#### Given data:
**********

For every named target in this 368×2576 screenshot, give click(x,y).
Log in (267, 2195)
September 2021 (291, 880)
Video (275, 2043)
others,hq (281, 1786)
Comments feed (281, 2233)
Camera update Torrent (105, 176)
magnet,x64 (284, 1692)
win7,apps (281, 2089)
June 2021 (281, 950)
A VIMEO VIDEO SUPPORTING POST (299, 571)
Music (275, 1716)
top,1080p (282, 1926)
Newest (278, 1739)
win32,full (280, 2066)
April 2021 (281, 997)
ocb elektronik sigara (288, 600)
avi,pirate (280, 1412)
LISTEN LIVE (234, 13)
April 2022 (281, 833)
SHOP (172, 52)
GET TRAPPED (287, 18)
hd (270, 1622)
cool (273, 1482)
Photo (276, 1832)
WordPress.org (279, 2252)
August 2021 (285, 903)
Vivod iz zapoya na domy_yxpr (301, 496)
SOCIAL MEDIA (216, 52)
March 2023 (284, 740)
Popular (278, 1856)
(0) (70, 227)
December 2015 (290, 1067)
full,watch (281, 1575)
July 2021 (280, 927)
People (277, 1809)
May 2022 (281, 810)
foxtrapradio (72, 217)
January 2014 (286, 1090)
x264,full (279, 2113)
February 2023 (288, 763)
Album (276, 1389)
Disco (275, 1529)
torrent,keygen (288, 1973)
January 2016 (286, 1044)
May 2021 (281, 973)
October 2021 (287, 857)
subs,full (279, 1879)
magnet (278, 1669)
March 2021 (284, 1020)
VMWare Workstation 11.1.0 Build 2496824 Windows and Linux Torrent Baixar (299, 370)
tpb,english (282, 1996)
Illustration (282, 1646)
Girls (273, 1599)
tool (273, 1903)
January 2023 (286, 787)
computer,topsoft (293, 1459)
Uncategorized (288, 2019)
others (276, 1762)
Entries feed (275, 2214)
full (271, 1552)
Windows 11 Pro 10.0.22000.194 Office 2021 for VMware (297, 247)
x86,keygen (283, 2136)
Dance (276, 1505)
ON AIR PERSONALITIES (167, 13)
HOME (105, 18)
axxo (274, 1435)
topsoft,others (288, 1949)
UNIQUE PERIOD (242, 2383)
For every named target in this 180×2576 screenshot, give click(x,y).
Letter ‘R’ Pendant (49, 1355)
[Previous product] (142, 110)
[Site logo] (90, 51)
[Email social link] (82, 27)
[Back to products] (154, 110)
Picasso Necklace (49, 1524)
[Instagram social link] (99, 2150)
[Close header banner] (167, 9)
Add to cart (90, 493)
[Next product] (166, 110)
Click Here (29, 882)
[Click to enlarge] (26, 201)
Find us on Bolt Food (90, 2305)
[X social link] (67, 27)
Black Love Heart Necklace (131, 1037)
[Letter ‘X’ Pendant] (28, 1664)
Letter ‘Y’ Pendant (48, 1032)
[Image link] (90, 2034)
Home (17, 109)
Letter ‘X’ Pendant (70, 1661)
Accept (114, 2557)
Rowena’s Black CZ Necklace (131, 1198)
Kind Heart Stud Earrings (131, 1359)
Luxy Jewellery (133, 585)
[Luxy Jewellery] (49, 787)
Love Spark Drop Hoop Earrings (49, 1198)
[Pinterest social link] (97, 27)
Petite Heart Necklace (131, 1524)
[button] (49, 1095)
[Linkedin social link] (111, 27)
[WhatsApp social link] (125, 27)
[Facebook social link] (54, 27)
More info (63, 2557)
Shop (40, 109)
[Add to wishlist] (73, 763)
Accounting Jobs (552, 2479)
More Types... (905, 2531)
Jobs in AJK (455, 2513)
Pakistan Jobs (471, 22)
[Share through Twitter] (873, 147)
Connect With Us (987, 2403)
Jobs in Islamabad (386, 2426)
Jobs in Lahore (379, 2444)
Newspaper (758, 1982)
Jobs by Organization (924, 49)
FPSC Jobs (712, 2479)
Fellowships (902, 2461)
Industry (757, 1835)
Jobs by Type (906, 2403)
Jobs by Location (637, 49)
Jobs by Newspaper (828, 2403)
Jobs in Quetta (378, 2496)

**********

#### Work order:
The lines to copy run from the first line of the entries to the line containing "x264,full (279, 2113)"; copy them exactly and output nothing else.

#### Response to the exercise:
For every named target in this 368×2576 screenshot, give click(x,y).
Log in (267, 2195)
September 2021 (291, 880)
Video (275, 2043)
others,hq (281, 1786)
Comments feed (281, 2233)
Camera update Torrent (105, 176)
magnet,x64 (284, 1692)
win7,apps (281, 2089)
June 2021 (281, 950)
A VIMEO VIDEO SUPPORTING POST (299, 571)
Music (275, 1716)
top,1080p (282, 1926)
Newest (278, 1739)
win32,full (280, 2066)
April 2021 (281, 997)
ocb elektronik sigara (288, 600)
avi,pirate (280, 1412)
LISTEN LIVE (234, 13)
April 2022 (281, 833)
SHOP (172, 52)
GET TRAPPED (287, 18)
hd (270, 1622)
cool (273, 1482)
Photo (276, 1832)
WordPress.org (279, 2252)
August 2021 (285, 903)
Vivod iz zapoya na domy_yxpr (301, 496)
SOCIAL MEDIA (216, 52)
March 2023 (284, 740)
Popular (278, 1856)
(0) (70, 227)
December 2015 (290, 1067)
full,watch (281, 1575)
July 2021 (280, 927)
People (277, 1809)
May 2022 (281, 810)
foxtrapradio (72, 217)
January 2014 (286, 1090)
x264,full (279, 2113)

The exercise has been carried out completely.